I spent the day making up brake lines to fit the 3 configurations, bleeding each one and testing while trying to record it all on video.
As @JMortensen suggested, compressed air is NOT a good substitute for brake fluid when testing a prop valves as you will see. So to any future readers please ignore my conclusions in the first post. The Wilwood prop valve acted exactly as you would assume it would with each turn cutting off a bit more pressure until the minimum was reached.
This testing was done on a 72/240z with a new 15/16" Master Cylinder, rebuilt 280z brake booster, all new Cunifer brake lines, SS flex hoses and Wilwood 120-6816 4 piston calipers on the rear. The fronts brakes were not tested.
- the first configuration was 15/16" MC straight through to the calipers with NO prop valve and I assume no vacuum booster assist as the engine was not running. 1200 psi pushing as hard as I could.
- the second configuration was with the stock 240z prop valve installed, 600 psi pushing as hard as I could.

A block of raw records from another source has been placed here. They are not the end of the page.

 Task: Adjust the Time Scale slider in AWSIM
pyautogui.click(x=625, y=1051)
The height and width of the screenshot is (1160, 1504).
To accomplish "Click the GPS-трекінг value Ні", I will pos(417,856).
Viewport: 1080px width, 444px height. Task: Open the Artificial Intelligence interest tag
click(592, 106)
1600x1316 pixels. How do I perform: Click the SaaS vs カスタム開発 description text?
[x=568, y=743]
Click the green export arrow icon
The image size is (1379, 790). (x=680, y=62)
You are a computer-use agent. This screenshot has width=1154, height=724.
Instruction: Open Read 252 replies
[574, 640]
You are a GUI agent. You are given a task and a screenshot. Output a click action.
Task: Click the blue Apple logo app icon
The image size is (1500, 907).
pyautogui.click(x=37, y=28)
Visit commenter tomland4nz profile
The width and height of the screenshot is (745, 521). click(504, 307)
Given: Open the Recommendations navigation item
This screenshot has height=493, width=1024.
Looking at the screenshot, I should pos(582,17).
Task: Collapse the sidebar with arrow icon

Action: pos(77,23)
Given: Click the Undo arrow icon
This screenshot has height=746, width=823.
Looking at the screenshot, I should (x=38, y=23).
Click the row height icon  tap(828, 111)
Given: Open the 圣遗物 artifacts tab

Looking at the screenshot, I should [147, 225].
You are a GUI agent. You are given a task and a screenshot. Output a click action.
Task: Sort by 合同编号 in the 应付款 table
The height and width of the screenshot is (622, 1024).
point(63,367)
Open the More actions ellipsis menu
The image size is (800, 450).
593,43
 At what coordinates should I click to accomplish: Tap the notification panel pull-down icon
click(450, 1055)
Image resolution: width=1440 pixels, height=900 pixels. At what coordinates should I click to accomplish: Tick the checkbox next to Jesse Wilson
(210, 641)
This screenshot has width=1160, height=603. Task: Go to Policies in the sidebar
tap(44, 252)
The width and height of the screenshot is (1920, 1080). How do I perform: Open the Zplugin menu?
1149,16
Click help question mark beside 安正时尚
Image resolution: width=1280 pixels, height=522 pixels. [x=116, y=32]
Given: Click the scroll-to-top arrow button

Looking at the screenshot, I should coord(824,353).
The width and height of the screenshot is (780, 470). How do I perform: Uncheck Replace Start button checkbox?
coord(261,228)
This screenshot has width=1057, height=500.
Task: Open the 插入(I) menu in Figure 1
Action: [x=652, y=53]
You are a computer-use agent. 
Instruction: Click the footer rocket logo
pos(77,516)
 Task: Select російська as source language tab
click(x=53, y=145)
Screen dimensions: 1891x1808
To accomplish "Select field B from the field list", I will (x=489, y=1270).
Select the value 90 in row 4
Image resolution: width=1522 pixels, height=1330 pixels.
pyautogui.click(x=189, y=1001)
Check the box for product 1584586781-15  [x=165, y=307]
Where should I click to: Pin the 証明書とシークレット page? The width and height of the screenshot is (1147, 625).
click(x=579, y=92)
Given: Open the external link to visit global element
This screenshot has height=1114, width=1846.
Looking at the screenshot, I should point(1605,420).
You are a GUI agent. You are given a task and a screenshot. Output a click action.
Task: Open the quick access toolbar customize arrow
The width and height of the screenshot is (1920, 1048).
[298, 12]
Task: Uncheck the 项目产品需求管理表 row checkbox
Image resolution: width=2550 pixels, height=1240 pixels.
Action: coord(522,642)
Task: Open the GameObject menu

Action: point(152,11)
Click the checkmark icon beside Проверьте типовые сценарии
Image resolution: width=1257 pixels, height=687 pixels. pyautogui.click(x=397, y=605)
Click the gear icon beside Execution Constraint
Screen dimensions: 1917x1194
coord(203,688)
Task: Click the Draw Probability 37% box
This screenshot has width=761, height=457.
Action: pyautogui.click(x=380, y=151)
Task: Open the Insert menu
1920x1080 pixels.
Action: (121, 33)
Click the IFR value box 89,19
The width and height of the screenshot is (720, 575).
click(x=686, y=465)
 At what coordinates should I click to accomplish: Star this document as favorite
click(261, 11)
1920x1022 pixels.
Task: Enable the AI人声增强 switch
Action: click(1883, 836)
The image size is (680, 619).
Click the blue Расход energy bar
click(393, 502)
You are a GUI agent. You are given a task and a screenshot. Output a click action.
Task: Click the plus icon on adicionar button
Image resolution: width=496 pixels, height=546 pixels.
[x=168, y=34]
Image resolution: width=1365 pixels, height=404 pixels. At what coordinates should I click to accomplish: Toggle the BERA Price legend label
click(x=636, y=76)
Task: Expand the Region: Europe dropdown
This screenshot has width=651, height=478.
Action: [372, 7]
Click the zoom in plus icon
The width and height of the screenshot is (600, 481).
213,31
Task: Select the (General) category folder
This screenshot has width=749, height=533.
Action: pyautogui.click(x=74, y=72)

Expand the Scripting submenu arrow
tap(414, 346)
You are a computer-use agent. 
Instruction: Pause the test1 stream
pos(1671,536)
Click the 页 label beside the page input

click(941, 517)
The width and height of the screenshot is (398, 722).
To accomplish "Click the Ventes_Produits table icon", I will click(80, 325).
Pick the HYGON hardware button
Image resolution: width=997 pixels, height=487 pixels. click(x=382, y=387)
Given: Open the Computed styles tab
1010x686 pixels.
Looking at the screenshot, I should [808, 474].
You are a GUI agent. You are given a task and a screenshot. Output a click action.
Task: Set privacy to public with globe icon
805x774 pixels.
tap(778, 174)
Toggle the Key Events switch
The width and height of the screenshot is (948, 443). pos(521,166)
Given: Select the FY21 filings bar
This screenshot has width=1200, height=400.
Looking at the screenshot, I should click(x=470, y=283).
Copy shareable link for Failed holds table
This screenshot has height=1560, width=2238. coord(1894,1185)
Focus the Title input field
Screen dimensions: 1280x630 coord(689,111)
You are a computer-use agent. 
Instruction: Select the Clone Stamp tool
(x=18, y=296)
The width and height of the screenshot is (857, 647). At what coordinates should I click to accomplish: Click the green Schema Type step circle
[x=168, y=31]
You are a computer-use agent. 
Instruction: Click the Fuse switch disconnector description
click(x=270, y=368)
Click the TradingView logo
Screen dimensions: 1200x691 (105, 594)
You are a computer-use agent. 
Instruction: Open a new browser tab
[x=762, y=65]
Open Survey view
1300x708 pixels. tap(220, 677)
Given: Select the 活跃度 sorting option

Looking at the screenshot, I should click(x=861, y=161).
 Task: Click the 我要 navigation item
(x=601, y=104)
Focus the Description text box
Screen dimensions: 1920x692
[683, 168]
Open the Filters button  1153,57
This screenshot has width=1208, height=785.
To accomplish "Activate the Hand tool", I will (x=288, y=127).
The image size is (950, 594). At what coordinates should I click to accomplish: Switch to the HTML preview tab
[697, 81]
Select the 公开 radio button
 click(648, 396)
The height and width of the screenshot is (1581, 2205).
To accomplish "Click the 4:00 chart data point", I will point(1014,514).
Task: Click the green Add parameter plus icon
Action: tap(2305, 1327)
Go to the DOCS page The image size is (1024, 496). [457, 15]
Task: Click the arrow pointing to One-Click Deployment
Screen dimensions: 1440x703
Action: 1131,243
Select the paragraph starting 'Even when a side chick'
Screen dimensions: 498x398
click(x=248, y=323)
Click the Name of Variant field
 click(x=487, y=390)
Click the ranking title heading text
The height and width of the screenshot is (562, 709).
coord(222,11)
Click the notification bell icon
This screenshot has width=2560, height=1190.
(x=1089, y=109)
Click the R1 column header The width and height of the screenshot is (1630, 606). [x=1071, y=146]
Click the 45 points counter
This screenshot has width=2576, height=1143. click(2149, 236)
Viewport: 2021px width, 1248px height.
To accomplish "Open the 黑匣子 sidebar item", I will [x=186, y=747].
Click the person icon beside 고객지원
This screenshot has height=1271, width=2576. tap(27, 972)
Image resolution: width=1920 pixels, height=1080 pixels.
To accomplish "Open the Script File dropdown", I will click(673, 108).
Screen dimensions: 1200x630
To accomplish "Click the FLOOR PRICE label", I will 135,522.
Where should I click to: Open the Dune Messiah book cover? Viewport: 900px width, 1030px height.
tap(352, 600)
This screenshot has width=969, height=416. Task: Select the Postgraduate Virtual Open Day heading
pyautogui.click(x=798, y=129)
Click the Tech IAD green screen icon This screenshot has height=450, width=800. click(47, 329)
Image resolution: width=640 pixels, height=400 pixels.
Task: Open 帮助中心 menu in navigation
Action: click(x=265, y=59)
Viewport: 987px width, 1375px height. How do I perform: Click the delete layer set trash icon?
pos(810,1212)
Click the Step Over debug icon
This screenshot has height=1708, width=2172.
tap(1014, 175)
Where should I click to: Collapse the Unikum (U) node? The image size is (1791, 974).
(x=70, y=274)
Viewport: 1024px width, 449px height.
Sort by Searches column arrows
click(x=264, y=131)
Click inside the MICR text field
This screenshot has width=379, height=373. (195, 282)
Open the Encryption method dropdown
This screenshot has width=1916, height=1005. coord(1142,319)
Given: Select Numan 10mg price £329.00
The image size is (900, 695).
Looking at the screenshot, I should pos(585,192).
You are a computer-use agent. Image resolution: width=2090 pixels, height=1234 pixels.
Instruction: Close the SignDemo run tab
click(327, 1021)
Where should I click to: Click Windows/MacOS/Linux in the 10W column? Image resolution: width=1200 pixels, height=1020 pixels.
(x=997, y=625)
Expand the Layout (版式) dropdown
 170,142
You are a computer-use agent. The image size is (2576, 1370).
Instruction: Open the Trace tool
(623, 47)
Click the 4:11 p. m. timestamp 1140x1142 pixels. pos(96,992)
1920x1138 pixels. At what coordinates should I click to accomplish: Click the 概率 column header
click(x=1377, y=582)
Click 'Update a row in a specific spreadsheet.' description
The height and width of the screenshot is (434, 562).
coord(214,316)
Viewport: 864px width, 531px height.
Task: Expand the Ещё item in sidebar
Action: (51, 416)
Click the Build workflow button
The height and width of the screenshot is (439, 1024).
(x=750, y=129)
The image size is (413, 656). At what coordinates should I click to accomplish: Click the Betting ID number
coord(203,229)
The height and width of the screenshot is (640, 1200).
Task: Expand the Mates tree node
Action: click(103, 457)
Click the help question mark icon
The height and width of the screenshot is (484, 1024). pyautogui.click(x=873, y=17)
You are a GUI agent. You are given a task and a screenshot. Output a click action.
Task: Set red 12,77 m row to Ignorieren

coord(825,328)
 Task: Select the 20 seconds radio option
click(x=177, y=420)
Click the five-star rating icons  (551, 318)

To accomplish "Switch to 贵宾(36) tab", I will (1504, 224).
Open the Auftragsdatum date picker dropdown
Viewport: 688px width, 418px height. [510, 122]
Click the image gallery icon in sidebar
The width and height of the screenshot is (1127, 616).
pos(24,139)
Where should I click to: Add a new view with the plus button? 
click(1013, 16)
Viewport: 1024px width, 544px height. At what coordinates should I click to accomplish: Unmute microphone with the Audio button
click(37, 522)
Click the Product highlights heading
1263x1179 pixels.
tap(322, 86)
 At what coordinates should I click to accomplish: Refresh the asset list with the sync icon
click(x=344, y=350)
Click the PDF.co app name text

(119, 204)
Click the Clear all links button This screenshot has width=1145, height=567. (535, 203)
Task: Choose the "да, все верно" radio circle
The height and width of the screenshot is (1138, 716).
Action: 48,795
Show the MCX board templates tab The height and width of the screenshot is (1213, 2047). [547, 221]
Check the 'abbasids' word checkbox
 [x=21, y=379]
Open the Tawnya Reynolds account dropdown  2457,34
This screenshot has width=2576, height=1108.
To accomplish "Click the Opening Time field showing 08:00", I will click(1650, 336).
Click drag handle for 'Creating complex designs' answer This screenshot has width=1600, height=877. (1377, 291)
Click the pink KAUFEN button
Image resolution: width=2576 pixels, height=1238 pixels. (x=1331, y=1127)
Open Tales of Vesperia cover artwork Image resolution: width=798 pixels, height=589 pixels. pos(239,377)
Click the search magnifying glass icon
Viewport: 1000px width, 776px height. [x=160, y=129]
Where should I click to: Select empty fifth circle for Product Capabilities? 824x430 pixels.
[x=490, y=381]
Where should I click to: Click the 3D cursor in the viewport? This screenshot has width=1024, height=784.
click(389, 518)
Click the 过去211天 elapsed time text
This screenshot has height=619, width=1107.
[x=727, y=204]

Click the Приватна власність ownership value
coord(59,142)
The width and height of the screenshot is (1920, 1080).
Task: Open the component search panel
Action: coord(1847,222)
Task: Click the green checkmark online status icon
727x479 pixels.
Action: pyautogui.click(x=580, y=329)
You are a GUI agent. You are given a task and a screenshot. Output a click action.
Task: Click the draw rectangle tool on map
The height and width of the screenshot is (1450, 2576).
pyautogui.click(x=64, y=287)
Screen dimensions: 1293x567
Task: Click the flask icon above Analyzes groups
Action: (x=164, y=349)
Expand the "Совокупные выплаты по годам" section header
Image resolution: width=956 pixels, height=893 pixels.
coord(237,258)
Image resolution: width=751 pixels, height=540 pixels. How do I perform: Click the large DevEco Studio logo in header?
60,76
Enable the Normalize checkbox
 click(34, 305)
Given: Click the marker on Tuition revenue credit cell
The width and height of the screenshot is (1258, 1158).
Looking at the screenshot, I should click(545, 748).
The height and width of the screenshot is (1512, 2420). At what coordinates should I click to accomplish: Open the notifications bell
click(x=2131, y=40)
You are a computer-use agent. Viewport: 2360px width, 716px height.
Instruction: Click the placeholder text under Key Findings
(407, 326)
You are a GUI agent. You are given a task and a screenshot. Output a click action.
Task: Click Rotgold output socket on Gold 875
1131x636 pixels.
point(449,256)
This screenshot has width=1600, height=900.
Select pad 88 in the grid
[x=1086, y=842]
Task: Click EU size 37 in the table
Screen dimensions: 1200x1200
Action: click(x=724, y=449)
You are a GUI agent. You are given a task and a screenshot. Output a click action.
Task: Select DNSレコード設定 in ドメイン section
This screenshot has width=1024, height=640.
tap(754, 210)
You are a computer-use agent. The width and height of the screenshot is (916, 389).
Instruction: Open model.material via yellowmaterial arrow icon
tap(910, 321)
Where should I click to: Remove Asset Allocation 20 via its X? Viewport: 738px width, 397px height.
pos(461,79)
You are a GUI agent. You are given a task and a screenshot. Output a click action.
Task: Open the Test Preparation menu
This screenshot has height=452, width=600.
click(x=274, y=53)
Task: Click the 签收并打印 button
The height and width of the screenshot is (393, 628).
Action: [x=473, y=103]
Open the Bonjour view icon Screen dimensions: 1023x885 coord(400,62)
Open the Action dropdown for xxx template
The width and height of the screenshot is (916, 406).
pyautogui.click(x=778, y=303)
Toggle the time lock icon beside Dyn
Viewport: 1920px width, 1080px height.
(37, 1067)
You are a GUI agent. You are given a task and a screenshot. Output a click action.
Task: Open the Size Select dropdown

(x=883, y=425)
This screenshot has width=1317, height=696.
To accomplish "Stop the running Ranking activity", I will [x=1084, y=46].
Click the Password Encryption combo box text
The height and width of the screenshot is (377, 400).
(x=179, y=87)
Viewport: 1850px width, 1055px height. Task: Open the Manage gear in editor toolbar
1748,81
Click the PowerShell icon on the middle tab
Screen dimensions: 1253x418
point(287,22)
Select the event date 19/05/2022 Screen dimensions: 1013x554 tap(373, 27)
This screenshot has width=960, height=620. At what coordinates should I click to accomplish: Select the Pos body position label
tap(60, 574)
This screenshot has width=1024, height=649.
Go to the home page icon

- the third was with the Wilwood 260-12627 prop valve installed and the stock prop valve removed, you’ll notice that with the Wilwood prop valve installed with the valve wide open there is a 100 psi decrease in the total pressure down to 1100 psi from 1200 in the 1st video.
wide open, 1100psi
1 turn closed, 1050psi
2 turns 950psi
3 turns 950psi
4 turns 875psi
5 turns 750psi
6 turns 750psi
7 turns 650psi
8 turns 600psi
9 turns 600psi
10 turns 575psi
10.5 turns 575psi
I took it out for a run with the prop valve turned all the way closed to 575psi and I that’s just about right. I warmed up the brakes a bit then tried a panic stop, PS rear lock up but none of the others. Tried the same thing again and the DS front locked up but none of the others so I’m pretty close but will continue to test and play with it. So the front brakes are now getting 1200psi and rear 575psi.
For some reason the 3rd vid won't embed but the link is above.